530 people in Douglas County still eligible for rebateThe Internal Revenue Service is alerting millions of retirees and disabled veterans across the country that it’s not too late to file a 2007 tax return to get a stimulus payment.
The Internal Revenue Service is alerting millions of retirees and disabled veterans across the country that it’s not too late to file a 2007 tax return to get a stimulus payment.
Many have false assumptions about the stimulus payments and have held back on filing that return, but they shouldn't, according to the IRS.
Douglas County has more than 530 retirees and disabled veterans who may qualify but haven't filed a 2007 tax return to get their rebate.
More than 360 of those are in Alexandria, according to the IRS.
The IRS has launched a new summer campaign to reach those who qualify for the economic stimulus payment but have not filed to claim it.
Statistics indicate about 74 percent of the 20 million people in this group – retirees and disabled veterans – are accounted for in the stimulus payments currently being sent, leaving about 5.2 million potential recipients remaining. ??In Minnesota, about 64,000 potential recipients remain, with 13,600 of those in Hennepin County alone.
Cities topping Minnesota's list for the most people remaining are: Minneapolis, St. Paul, Duluth, Rochester, St. Cloud, Osseo, Mankato, Hopkins, Anoka and Brainerd.
The top 10 counties with the most potential filers are Hennepin, Ramsey, St. Louis, Dakota, Anoka, Stearns, Washington, Crow Wing, Olmsted and Otter Tail.
"The IRS is concerned that some people who could really use this stimulus money are not taking the necessary steps to get it. Remaining retirees and disabled veterans should file a 2007 tax return. It's not too late," said Carrie Resch, IRS spokesperson.
The deadline to file a return for a stimulus payment is October 15, 2008.
Resch emphasized to retirees that receiving the stimulus payment should have no impact on other federal benefits currently being received.
The stimulus payment is not taxable. Absent any other filing requirements, filing a tax return to receive a stimulus payment does not mean that retirees will have to start filing tax returns again.
To receive a stimulus payment, most people only need to file a tax return as they normally do. The IRS will calculate eligibility and the payment amount.
However, many retirees and veterans do not normally file a tax return because their benefits are not taxable. This year, they must file in order to receive an economic stimulus payment.
Generally, stimulus payments are $300 for people who don't normally file a return ($600 for joint filers).
Spread the word
The IRS could use everyone's help, Resch said.
“Some retirees and others who normally do not file a tax return may be eligible and not know it," Resch said. "Spread the word. If you know of a retiree, a disabled veteran or someone with low income who isn't normally required to file, encourage them to look into whether they meet the qualifications to get a stimulus payment."
Eligible individuals (including their qualifying children) must:
• Have valid Social Security numbers.
• Cannot be claimed or be eligible to be claimed as a dependent on someone else’s tax return.

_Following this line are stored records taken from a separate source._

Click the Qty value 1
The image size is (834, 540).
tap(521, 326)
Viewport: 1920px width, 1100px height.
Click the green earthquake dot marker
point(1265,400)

• Have at least $3,000 in any combination of qualifying income or benefits.
Qualifying income from Social Security includes retirement, disability and survivor payments. (Supplemental Security Income, or SSI, is not qualifying income.)
Veterans Affairs benefits that are considered qualifying income include disability compensation, disability pension and survivor payments.
Qualifying railroad retirement payments include the Social Security equivalent portion of Tier 1 benefits. Earned income (wages, salaries, tips or self-employment income) or non-taxable combat pay also qualify.
How to file, get help
People not otherwise required to file an income tax return should file Form 1040A with basic information to ensure they receive the economic stimulus payment. This information includes name; address; dependents, if any; amount of qualifying income (which must be $3,000 or more); direct deposit information and signatures.
Although the IRS can mail the payment, the agency urges people to use direct deposit to ensure a speedy delivery.
Form 1040A and instructions are available at www.IRS.gov or can be ordered from 1-800-TAX-FORM.
Filers can also use a Free File option through IRS.gov to electronically file for their stimulus payment. Those who don't normally file a tax return should be sure to use the Free File section for stimulus-payment-only filers.
The IRS has more than 400 local Taxpayer Assistance Centers operating normal business hours Monday through Friday. These centers can provide assistance to retirees and veterans trying to receive their payments.
A list for addresses and office hours can be found at “Contact My Local Office” at www.IRS.gov. People can also call United Way at 211 to check for free tax preparation sites in their area, which are staffed by trained community volunteers.
About the payments
The Economic Stimulus Act of 2008 generally provided for payments of $600 for individuals and $1,200 for married couples filing joint returns (or the amount equal to the 2007 net income tax liability, whichever is less).
For people who have no tax liability or no tax filing requirement, stimulus payments are $300 ($600 for married couples). Qualifying children (age 16 or younger in 2007) add an additional $300 per child to the payment. Payments begin to phase out for individuals with adjusted gross incomes greater than $75,000 ($150,000 married couples filing jointly).
The IRS has issued 94.8 million payments worth $78.3 billion based on 2007 tax returns processed so far. The agency expects to issue 124 million payments to Americans by year’s end.